### [Input records]
■ ■ ■

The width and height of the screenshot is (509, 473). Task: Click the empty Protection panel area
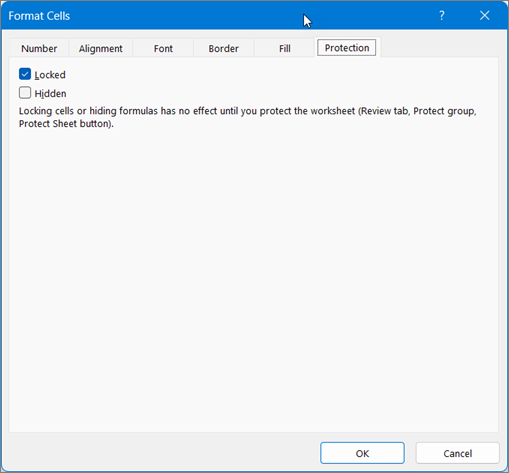click(x=253, y=280)
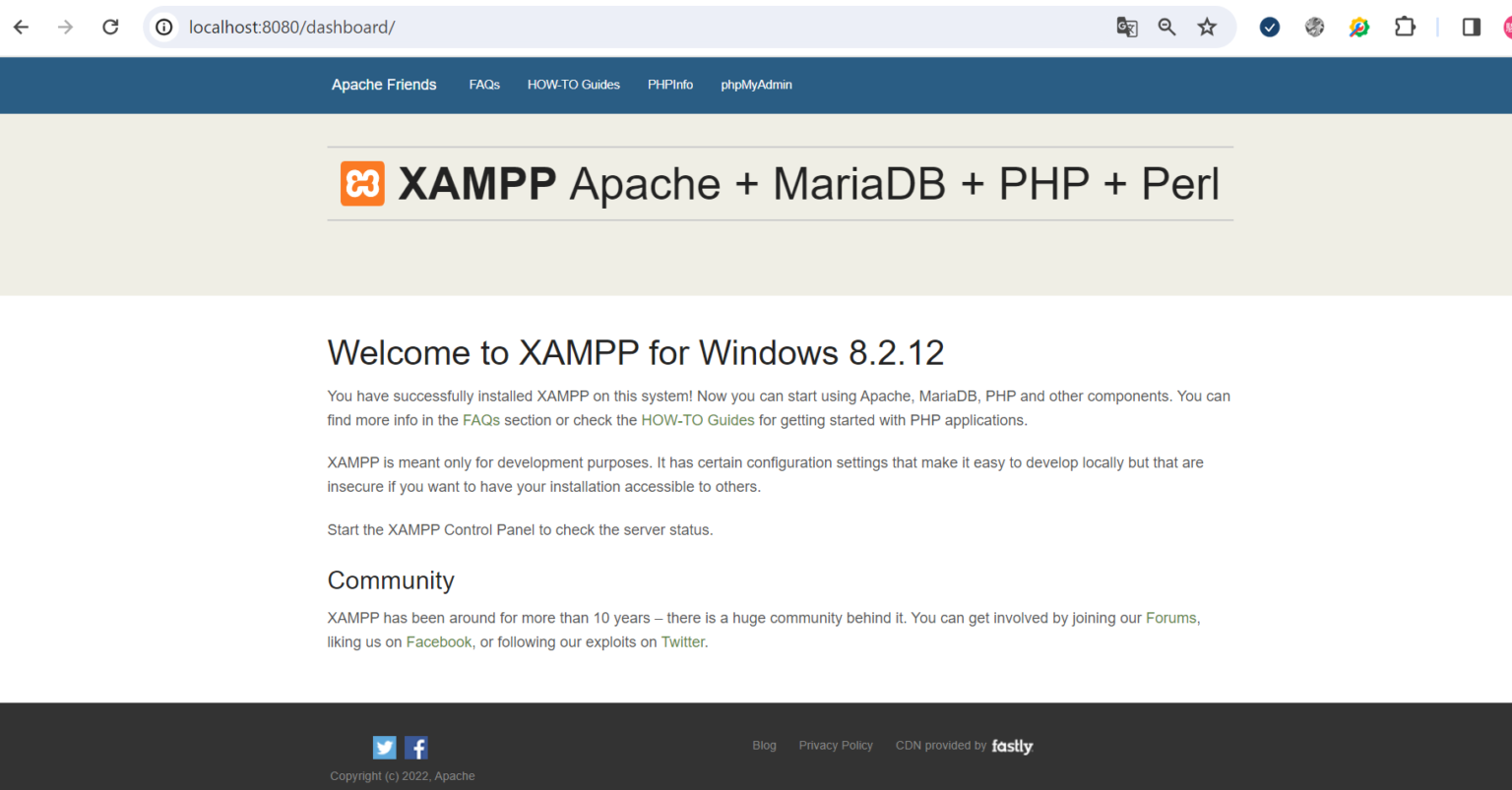Open the browser extensions puzzle icon
Image resolution: width=1512 pixels, height=790 pixels.
point(1405,27)
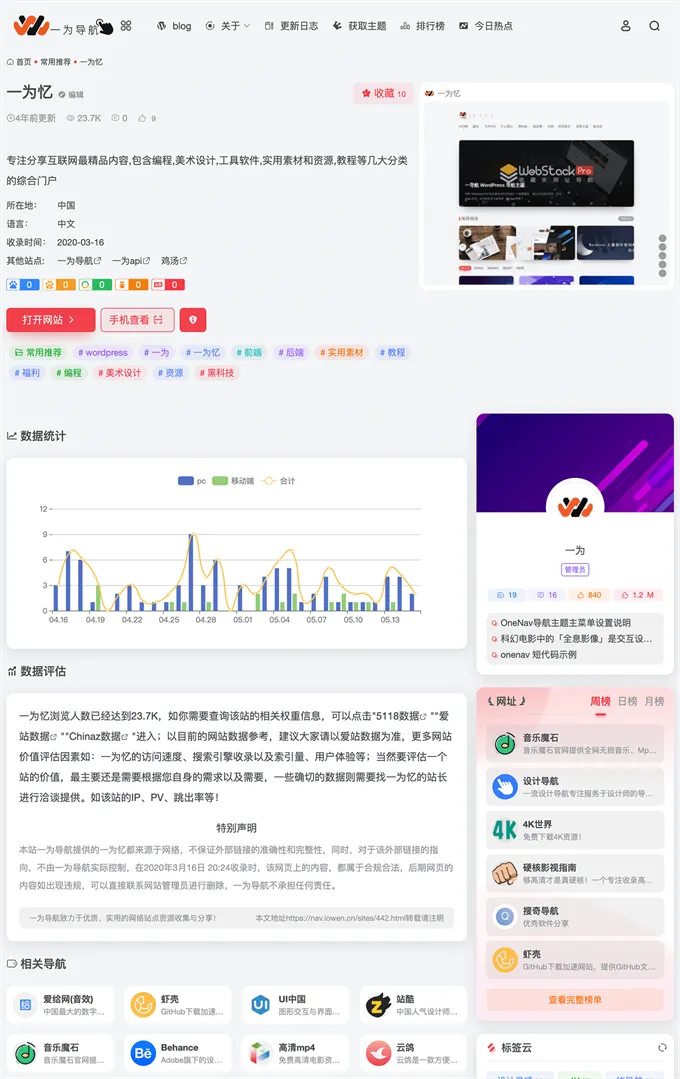The image size is (680, 1079).
Task: Toggle the 移动端 series in chart legend
Action: (x=233, y=481)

■ ■ ■

### [Request]
Present the lines above as a Markdown table with the columns No. and Text, numbering each line in order and skipping any blank ones. Omit the pictures.

### [Final result]
| No. | Text |
|---|---|
| 1 | The width and height of the screenshot is (509, 473). Task: Click the empty Protection panel area |
| 2 | click(x=253, y=280) |
| 3 | Open the browser extensions puzzle icon |
| 4 | Image resolution: width=1512 pixels, height=790 pixels. |
| 5 | point(1405,27) |
| 6 | The image size is (680, 1079). |
| 7 | Task: Toggle the 移动端 series in chart legend |
| 8 | Action: (x=233, y=481) |